Print the lines of the listing that follows, word for word, from the line containing "You are a computer-use agent. Viewport: 642px" through the end of the listing, including both ends, and omit the pictures.

___ INFORMATION SUPPLIED

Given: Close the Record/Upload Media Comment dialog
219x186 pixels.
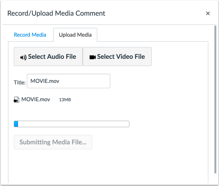Looking at the screenshot, I should pos(208,13).
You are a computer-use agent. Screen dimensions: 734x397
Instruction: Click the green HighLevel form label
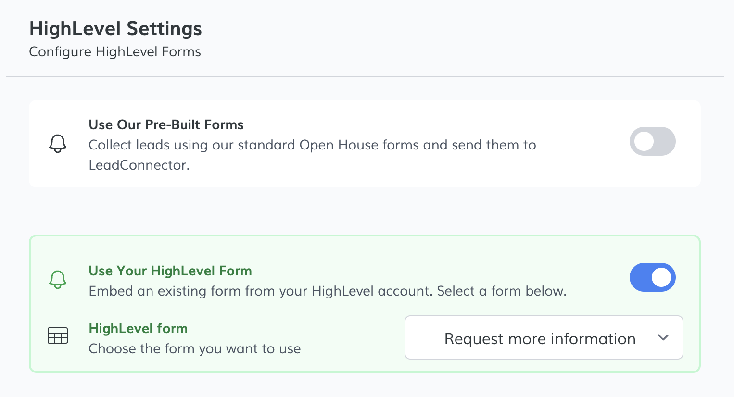[138, 329]
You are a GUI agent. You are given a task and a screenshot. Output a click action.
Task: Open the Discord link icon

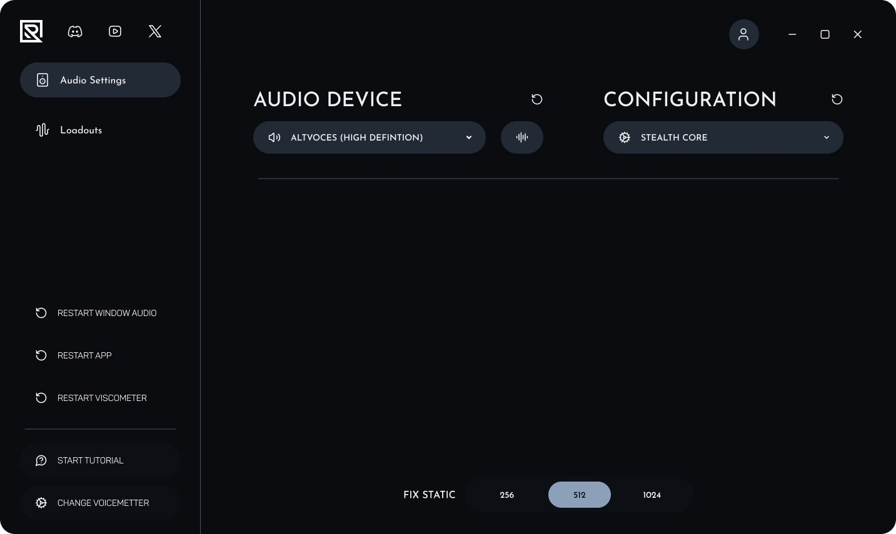point(75,31)
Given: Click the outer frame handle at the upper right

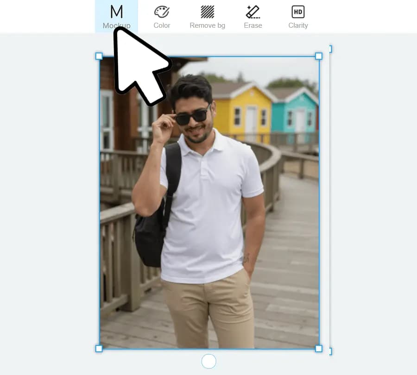Looking at the screenshot, I should (330, 49).

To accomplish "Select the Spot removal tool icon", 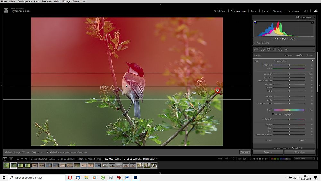I will [263, 49].
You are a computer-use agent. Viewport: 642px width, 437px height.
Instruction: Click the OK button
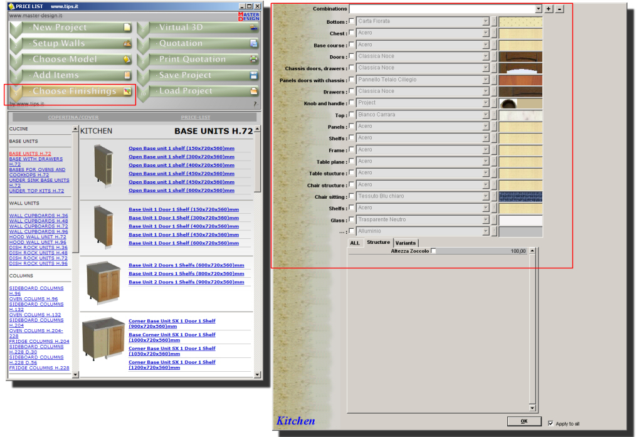click(x=524, y=421)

______

*THE ANSWER*
You are a computer-use agent. Viewport: 642px width, 437px height.
Instruction: Click the OK button
click(x=524, y=421)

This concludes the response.